Текст документа.
На Netflix вышел новый фильм Паоло Соррентино, ретро-греза о солнечном Неаполе 1980-х, удостоенная Гран-при Венецианского кинофестиваля. О том, как воспоминания из итальянского детства отзываются феллиниевскими нотками и в то же время уклоняются от привычного стиля режиссера, пишет Зинаида Пронченко в тексте для нового печатного номера ИК.
Мне нравилось жить, но я бы не хотел начать заново.
Поль Моран
Неаполь — новый город с тысячелетним прошлым. На его шумных улицах вечерами дует странный ветер, он берет за душу, он хватает за руки, он вглядывается в лица — дерзких контрабандистов, что отдыхают на корме лодок от дневных противоправных свершений; баронесс, что, наскучив и себе и другим аррогантностью своей, расчесывают седые локоны перед трельяжем; юных философов, что обдумывают на сон грядущий, как лишиться девственности, как стать бессмертными, а затем умереть; полногрудым и круглозадым неаполитанкам, что ожидают автобуса и благовещения на площади у собора святого Януария.
Всем в новом городе требуется чудо, и ветер про это знает. И ветер начинает нашептывать советы. Но услышат ветер только Фабиетто и Патриция, племянник и его тетка, художник и муза, сопляк и путана, автор и его автопортрет.
Марадона прибыл в Неаполь 5 июля 1984 года. Перед его пришествием город замер в ожидании то ли Годо, то ли Спасителя. Как иронизировал главный спортивный летописец 80-х Дэвид Голдблатт, «фанатам футбольного клуба «Наполи» было совершенно наплевать на нехватку рабочих мест, жилья, школ, автобусов и соцпомощи, главное, что в скором времени им должен был явиться Марадона и своими пасами и пробежками перенести их из ада в рай». Среди томившихся от саспенса и плавно подступавшей к амальфитанскому побережью жары бродил и Фабиетто. Ему недавно исполнилось 14, кроме футбола и девочек его занимали мысли о вечном. Фабиетто страстно желал почувствовать на своем лице вместе с ветром и дыхание Бога, его невидимое, но ощутимое прикосновение.
Как часто случается с очень молодыми и чересчур мечтательными людьми, Фабиетто не замечал настоящего. Его дни состояли из вчера и завтра, ieri e domani, он смотрел себе под ноги, на пыльную землю и старинные плиты, он смотрел в небо, провожая взглядом каждый самолет. И лишь по сторонам, вокруг себя, Фабиетто не глядел, не умел да и вряд ли на carpe diem или farniente был способен. Юность не в силах осознать свое счастье — быть живым и помнить, что из дня сегодняшнего через секунду ты можешь свалиться в небытие.
Растущему организму всегда нужен миф, витаминный коктейль из богов и героев. Прежде чем согрешить самому, а затем исповедоваться, сыну любого века надобно повторить ошибки титана из предыдущего поколения. Прежде чем оказаться на ярком солнце, необходимо собраться с мыслями в чьей-то тени.

Собранные данные.
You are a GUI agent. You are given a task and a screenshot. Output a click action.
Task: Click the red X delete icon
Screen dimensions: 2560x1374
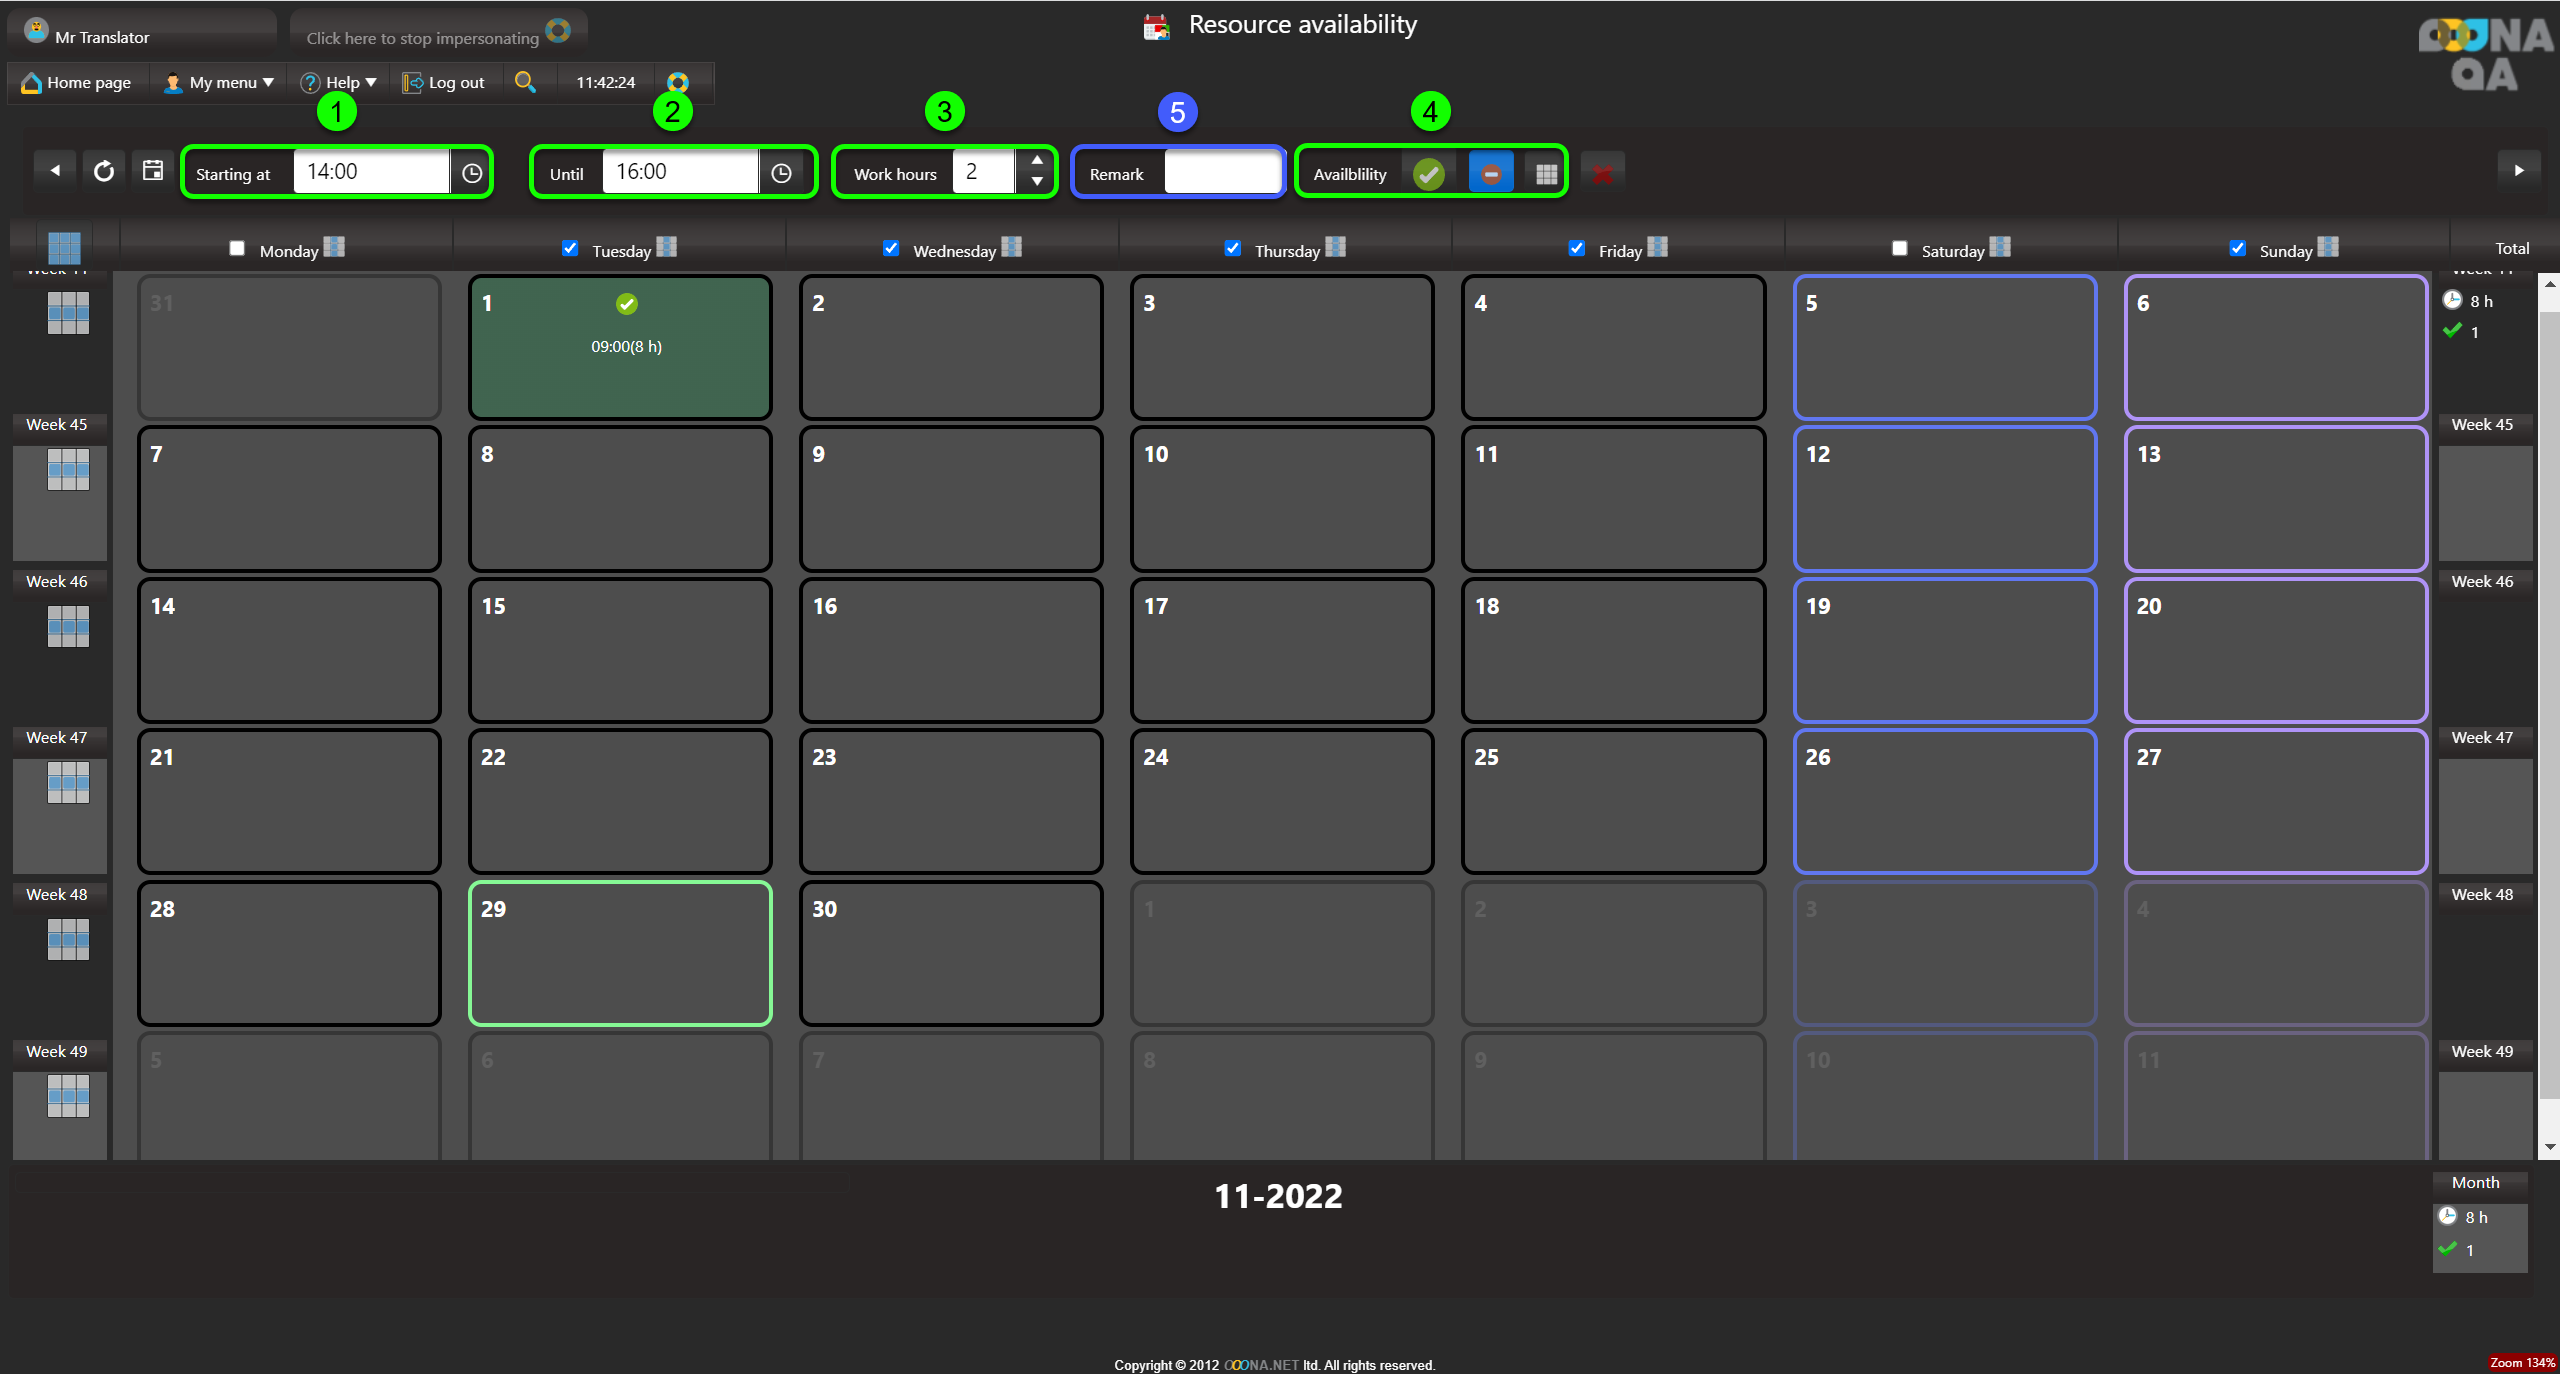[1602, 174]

Указания.
1. Выпишите из текста о фильме Соррентино всё, начиная со слов «Мне нравилось жить, но» и вплоть до слов «собора святого Януария.».
2. Продолжите текст о фильме Соррентино, начав сразу после его последней фразы.

Письменные ответы.
1.
Мне нравилось жить, но я бы не хотел начать заново.
Поль Моран
Неаполь — новый город с тысячелетним прошлым. На его шумных улицах вечерами дует странный ветер, он берет за душу, он хватает за руки, он вглядывается в лица — дерзких контрабандистов, что отдыхают на корме лодок от дневных противоправных свершений; баронесс, что, наскучив и себе и другим аррогантностью своей, расчесывают седые локоны перед трельяжем; юных философов, что обдумывают на сон грядущий, как лишиться девственности, как стать бессмертными, а затем умереть; полногрудым и круглозадым неаполитанкам, что ожидают автобуса и благовещения на площади у собора святого Януария.

2.
Для Фабиетто таким титаном стал Марадона и, наверное, Тони Монтана. Видеокассету «Лица со шрамом» в то лето он включал вместе с отцом на этапе и антипасти, и дольчи. Знал ли Фабиетто, что царапины на пленке скоро обернутся полным ее разрывом. Вместе с Тони сгинет вся его уютная детская жизнь. До первой травмы, до главной драмы оставалось всего ничего, какие-то полгода виртуозных голов и победоносных матчей. Ничто никогда не предвещает беды.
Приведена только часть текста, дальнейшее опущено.